Этот парень, Ганс, не был отпетым злодеем, закостенелым преступником и душегубом — уж приходилось Кошкину злодеев повидать за годы службы. Этого Ганса, по правде сказать, не за что было отправлять на виселицу: убийство явно было непреднамеренным. Напился — с кем не бывает — явился на хозяйскую дачу и за каким-то лешим ударил престарелую вдову по голове. Может, в сердцах, может, вообще по случайности. Как проспался, выдумал эту цыганку, мол, зубы заговорила, треклятая. Или не выдумал, а увидал пеструю юбку и сам поверил, что по цыганскому навету злодеяние совершил. И рад бы все вернуть теперь — да поздно. Это молотком разок взмахнуть легко — а разгребать потом до конца дней. А о родне покойника уж что говорить… горе на всю жизнь.

Видел Кошкин такие истории, много раз видел.

И парня ему было жаль.

— Почему вы не велели ему признаваться, Степан Егорович? — спросил Воробьев, устроившись в экипаже рядом и велев кучеру трогаться с места. — Очевидно ведь, что это он со вдовою сотворил, да не помнит, потому как пьян был. И становой пристав правильно ему сказал — а вы отговорили.

— Или он не помнит, потому что его там близко не было, — глядя в окно экипажа, неохотно отозвался Кошкин.

Там, в допросном кабинете, он так и не сказал садовнику, что делать. Если есть голова на плечах, то должен сам догадаться, что единственный его шанс спасти жизнь — написать признание и во всем помогать следствию. А Кошкин во все это ввязался, по правде сказать, чтобы к Соболеву подступиться — Светлане помочь. Себе помочь. И закрывать дело прежде того, как договорится с Соболевым, ему совершенно не с руки. Жаль парня… Кошкин искренне надеялся, что виселицы тот избежит.

Хотя, нужно думать, вдову убил именно он.

Но выдавать своих мыслей Воробьеву Кошкин не собирался.

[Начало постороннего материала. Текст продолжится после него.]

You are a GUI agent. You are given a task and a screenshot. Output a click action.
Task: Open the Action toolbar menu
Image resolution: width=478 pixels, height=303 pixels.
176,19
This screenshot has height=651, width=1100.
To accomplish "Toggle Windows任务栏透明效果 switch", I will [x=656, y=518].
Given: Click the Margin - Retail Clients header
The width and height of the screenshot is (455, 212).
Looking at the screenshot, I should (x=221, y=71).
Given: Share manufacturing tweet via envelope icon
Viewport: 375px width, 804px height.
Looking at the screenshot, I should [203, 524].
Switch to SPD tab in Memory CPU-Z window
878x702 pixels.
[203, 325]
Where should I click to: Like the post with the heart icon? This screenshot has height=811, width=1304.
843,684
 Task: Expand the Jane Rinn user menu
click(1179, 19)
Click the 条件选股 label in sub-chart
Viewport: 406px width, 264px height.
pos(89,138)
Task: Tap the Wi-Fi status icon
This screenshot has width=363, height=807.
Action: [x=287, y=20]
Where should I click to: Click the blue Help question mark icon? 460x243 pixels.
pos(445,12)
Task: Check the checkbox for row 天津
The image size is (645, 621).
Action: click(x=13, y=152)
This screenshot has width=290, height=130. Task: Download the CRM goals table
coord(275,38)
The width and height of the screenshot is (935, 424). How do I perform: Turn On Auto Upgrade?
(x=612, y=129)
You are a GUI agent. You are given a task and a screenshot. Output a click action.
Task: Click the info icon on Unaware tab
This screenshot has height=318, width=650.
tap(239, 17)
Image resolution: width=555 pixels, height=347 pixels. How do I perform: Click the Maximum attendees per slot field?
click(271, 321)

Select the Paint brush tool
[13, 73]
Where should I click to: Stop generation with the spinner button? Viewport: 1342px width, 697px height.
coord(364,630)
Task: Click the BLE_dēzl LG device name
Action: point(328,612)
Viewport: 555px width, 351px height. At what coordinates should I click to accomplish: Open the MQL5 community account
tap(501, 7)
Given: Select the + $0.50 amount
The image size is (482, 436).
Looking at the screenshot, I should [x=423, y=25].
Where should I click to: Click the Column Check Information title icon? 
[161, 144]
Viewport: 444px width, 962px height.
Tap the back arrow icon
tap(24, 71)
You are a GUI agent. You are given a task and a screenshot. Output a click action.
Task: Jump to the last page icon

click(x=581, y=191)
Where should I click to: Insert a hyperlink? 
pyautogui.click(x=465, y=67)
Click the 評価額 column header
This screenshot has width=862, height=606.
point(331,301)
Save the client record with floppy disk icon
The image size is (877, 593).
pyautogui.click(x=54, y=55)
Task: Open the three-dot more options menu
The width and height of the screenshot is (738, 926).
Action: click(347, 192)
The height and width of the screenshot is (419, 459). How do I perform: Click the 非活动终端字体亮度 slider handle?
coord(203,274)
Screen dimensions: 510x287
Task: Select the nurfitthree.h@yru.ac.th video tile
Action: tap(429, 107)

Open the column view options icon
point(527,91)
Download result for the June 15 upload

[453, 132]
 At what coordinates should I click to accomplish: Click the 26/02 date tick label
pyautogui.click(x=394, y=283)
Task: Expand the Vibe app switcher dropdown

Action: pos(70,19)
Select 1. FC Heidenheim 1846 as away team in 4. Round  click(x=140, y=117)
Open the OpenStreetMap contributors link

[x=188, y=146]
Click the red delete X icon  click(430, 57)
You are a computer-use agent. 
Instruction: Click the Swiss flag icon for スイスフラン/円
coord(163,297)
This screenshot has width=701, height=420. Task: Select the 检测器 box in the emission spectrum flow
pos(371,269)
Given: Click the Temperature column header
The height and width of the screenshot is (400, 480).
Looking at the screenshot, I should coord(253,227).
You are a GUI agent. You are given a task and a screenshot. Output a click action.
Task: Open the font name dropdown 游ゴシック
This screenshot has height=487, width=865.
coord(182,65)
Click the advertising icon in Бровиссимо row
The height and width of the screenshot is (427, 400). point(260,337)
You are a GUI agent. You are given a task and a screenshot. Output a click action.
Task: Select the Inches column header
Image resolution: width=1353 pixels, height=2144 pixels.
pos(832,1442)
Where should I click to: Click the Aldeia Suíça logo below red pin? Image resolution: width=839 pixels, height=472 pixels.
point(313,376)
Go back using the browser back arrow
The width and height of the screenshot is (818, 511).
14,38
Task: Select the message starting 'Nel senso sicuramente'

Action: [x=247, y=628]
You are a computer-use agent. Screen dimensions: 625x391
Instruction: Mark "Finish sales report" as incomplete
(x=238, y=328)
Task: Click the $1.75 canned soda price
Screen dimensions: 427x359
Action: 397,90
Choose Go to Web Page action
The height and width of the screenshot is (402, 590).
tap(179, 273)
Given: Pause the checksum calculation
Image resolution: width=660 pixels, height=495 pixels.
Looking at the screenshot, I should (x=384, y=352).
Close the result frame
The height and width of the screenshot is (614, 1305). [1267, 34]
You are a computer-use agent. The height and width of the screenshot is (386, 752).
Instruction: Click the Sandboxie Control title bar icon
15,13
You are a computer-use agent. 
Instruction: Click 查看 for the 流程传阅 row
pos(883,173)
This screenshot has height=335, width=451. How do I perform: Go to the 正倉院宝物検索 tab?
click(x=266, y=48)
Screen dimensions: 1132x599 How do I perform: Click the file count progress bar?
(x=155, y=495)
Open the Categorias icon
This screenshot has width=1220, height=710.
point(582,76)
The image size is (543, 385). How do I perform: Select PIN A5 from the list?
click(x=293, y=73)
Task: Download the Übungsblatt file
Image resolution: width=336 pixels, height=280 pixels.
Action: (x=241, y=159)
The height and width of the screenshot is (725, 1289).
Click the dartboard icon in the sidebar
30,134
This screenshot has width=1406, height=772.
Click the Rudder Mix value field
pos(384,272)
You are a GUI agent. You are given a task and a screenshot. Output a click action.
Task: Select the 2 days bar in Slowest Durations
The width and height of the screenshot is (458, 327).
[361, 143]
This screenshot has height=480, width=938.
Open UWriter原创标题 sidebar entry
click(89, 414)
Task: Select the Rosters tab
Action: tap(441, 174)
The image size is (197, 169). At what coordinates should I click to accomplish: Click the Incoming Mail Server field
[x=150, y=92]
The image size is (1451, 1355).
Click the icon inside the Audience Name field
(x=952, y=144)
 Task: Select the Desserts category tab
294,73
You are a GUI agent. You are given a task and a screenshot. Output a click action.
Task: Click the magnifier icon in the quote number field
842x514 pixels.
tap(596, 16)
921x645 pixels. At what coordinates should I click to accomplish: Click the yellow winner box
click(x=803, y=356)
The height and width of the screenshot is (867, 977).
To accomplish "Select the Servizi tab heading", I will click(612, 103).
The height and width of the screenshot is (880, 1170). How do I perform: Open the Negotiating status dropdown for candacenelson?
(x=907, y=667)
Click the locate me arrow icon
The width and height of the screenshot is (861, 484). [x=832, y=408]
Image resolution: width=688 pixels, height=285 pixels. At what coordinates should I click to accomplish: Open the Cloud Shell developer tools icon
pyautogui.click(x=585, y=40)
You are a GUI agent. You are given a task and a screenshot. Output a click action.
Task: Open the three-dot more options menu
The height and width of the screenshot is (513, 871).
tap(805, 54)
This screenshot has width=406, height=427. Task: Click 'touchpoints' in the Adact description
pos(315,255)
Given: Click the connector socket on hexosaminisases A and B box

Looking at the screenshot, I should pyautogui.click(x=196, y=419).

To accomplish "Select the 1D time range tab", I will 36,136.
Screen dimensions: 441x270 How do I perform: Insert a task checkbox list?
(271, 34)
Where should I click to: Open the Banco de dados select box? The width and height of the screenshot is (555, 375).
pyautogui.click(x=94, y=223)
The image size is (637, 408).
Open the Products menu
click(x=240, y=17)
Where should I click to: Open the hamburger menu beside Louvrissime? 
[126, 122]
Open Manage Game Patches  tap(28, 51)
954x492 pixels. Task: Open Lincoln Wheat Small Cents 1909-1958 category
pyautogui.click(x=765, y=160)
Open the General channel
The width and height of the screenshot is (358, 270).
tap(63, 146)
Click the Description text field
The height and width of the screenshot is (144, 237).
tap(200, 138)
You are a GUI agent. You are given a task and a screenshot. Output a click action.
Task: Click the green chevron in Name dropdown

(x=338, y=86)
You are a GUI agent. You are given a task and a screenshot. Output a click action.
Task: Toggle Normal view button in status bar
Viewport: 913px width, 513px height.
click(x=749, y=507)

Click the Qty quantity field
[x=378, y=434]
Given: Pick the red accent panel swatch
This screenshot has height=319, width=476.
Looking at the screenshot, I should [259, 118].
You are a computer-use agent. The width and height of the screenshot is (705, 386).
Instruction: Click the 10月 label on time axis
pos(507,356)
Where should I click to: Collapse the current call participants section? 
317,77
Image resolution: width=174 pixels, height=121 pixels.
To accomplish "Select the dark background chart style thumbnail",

Как не собирался покамест говорить и о дневниках, и о беседе тет-а-тет с Александрой Соболевой.

Кошкин бросил короткий взгляд на Воробьева и лишний раз убедился, что подручный его не дурак. Он глядел недоверчиво и как будто уже догадывался, что начальник с ним не искренен. Следовало его переубедить.

— Это пустой разговор, Кирилл Андреевич. Есть у меня некоторые сведения, что Нурминен может быть вовсе к убийству непричастен. Но спешить с выводами не станем: верить нужно лишь фактам, а это уже к вам вопрос. Выяснили что-то по следам на месте происшествия?

Воробьеву, как оказалось, поделиться и правда было чем. Уже на Фонтанке, предложив Кошкину отправиться в его кабинет, переоборудованный в самую настоящую лабораторию, тот попросил посмотреть в микроскоп.

— Взгляните, — в голосе Воробьева явно звучала гордость, — прибор фабрики Цейса[1] с прекрасными апохроматическими объективами.

— И что же я там увижу? — усомнился Кошкин.

— Кровяные тельца, конечно же.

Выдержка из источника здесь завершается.